Lived experience with persistent pain and fatigue helped shape how Marsha understands misunderstood invisible illness. In her clinical practice, she has seen how easily physical and psychological symptoms are separated, and how often patients are left navigating care alone. Her work is grounded in the understanding that mood, cognition, sleep, pain, and autonomic function are interlinked. She practices where treatment plans reflect the whole system, not a single label.
Marsha has worked extensively across hospital and community mental health settings. She joined Biio to practice with greater depth—integrating psychiatry, nutrition, and systems-based medicine within a team that understands complexity. Her style is warm and steady.
Depression, anxiety, and trauma-related symptoms often reflect chronic nervous system activation or shutdown rather than isolated pathology. Hyperarousal, poor sleep, inflammatory load, and orthostatic intolerance can all sustain distress. Marsha provides detailed assessment and prescribing for mood and anxiety disorders, including standard pharmacological treatments alongside integrative strategies where appropriate.
ADHD and autism in adults frequently present as burnout, insomnia, emotional dysregulation, and cognitive fatigue. Executive dysfunction and sensory load can complicate prescribing and adherence. Marsha initiates and manages non-stimulant ADHD medications and can continue ongoing stimulant prescribing once treatment has been established by a psychiatrist. Assessment extends beyond attention to sleep, autonomic stability, nutritional status, and environmental load.

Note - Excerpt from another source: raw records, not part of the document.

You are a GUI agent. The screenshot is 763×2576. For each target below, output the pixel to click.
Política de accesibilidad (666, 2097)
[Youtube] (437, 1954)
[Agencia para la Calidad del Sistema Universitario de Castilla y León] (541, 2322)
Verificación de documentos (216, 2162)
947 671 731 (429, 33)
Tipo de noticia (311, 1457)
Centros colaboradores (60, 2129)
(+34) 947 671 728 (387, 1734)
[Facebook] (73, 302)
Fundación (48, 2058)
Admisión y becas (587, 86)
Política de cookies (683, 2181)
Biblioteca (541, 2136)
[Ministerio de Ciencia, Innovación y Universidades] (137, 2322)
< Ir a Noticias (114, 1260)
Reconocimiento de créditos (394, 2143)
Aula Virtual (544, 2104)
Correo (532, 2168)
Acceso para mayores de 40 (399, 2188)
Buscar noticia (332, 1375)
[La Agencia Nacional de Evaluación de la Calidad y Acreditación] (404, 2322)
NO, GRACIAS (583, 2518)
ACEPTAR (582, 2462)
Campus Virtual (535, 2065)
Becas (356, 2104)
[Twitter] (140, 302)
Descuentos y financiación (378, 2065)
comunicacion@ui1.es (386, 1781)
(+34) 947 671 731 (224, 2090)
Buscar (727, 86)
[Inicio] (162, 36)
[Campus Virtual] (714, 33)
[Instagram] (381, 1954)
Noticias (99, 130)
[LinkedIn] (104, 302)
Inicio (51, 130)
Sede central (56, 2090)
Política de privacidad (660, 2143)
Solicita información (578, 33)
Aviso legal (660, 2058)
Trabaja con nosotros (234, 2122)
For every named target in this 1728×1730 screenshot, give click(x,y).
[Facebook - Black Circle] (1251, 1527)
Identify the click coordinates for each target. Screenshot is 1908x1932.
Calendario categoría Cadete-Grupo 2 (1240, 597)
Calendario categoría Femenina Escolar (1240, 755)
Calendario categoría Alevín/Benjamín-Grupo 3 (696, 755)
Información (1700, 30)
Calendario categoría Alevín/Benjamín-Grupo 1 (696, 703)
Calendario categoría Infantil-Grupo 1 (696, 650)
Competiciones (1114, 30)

Insomnia often emerges from sympathetic activation, circadian misalignment, hormonal shifts, or autonomic instability. In complex illness, poor sleep both reflects and amplifies physiological stress. Marsha provides medication management for sleep disorders alongside circadian-informed prescribing, nutritional insight, and nervous system regulation strategies. Rather than relying on sleep hygiene alone, treatment targets the biological drivers maintaining disruption.
Fibromyalgia reflects altered pain processing, central sensitisation, sleep fragmentation, and nervous system dysregulation rather than tissue damage alone. Mood disturbance and fatigue frequently coexist, reinforcing a cycle of reduced tolerance and increased symptom burden. Marsha provides medication management for fibromyalgia and related pain syndromes while also addressing sleep quality, autonomic stability, and psychological load. Integrative strategies are introduced cautiously to avoid exacerbating sensitivity. Care focuses on reducing overall physiological strain and improving sustainable function.
Autonomic dysfunction, chronic pain, and post-viral syndromes frequently alter mood and cognitive tolerance. Medication responses can be amplified or unpredictable. Marsha prescribes with attention to nutrient status, inflammatory load, and polypharmacy risk. Adjustments are deliberate and monitored closely. The aim is integrated care that supports stability rather than adding further strain.